• Stored records:
****

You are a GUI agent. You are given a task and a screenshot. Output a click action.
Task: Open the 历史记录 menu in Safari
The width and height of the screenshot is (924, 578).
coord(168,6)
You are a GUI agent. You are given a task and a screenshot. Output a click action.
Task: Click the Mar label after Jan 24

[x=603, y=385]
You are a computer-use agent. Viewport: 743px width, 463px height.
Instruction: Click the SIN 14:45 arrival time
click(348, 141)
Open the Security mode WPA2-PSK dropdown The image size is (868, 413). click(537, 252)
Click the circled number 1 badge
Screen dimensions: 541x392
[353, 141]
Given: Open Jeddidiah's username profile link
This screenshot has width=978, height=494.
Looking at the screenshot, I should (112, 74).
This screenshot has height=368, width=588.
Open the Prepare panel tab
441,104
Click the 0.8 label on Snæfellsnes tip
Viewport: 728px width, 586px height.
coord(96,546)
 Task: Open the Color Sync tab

****

• About this task: From the line with "Open the Prepare panel tab" through the last line of the records, set down every line exactly as written and leave out all others.

• Output of the task:
Open the Prepare panel tab
441,104
Click the 0.8 label on Snæfellsnes tip
Viewport: 728px width, 586px height.
coord(96,546)
 Task: Open the Color Sync tab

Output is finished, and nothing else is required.